Kuwali, who is also a fellow of Harvard Kennedy School of Government, also queried the Vote of Unforeseen Expenditure as provided for by the PFA, which is supposed to be approved by Cabinet but the law does not make it an obligation for authorities to account for the expenditure. He said this makes the funds prone to abuse.
Besides the legal challenges, he also discussed a number of institutional shortcomings in the drive.
For example, while acknowledging the work that the Public Accounts Committee (PAC) of Parliament does, Kuwali said the committee needs information and acumen to effectively fulfill its oversight function.

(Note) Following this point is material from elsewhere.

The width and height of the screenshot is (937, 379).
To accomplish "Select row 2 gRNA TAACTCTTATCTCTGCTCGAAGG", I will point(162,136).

He said: “There is still a backlog of external audits. Currently, PAC is scrutinising accounts as far back as 2013 at the time when controlling officers responsible either have left the MDAs in question or have retired from the public service.
“Further, there are still weaknesses in the actions and follow up based on recommendations of the National Audit Office [NAO] and PAC. In respect of Parliament’s Budget and Finance Committee, there is more opportunity for scrutiny of the draft budget than for budget execution.”

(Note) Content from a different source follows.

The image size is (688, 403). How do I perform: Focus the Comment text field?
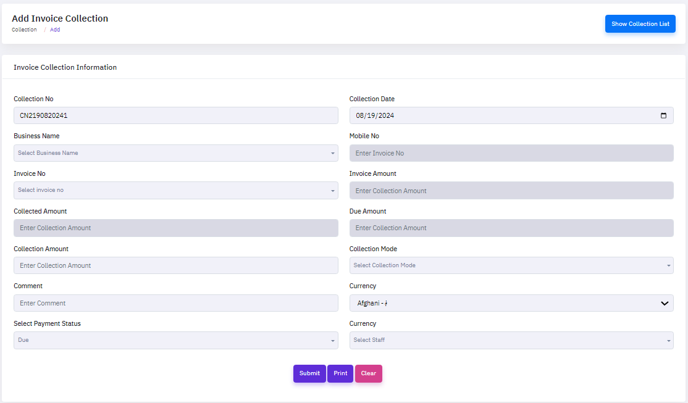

As part of solutions, Kuwali called for the need to respect certain principles in the implementation of the national budget, like the budget being approved by the Legislature prior to implementation.

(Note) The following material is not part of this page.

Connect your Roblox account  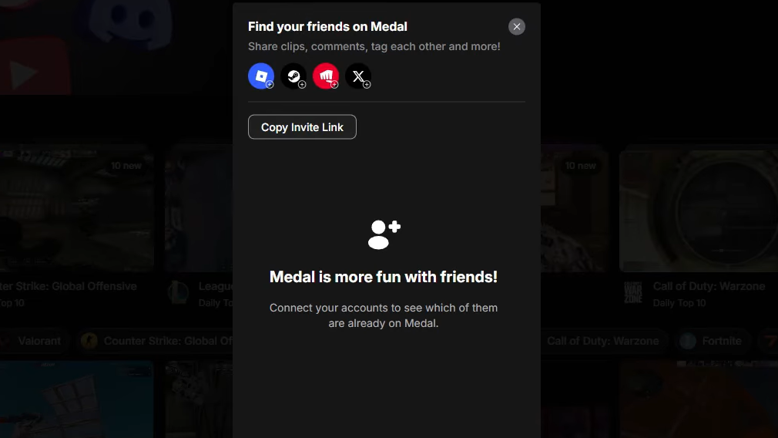(x=261, y=76)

He said: “A well-functioning public finance management system must have clear rules on transparency and reporting, as well as enforceable sanctions for failure.”
MLS executive director Tiwonge Kayira urged people in the country to make use of the information while rights activist Moses Mkandawire lamented the deep rooted culture of corruption in the country.
MLS is scheduled to host another public lecture, focusing on injunctions, in Lilongwe this Thursday. It will be presented by Marshal Chilenga.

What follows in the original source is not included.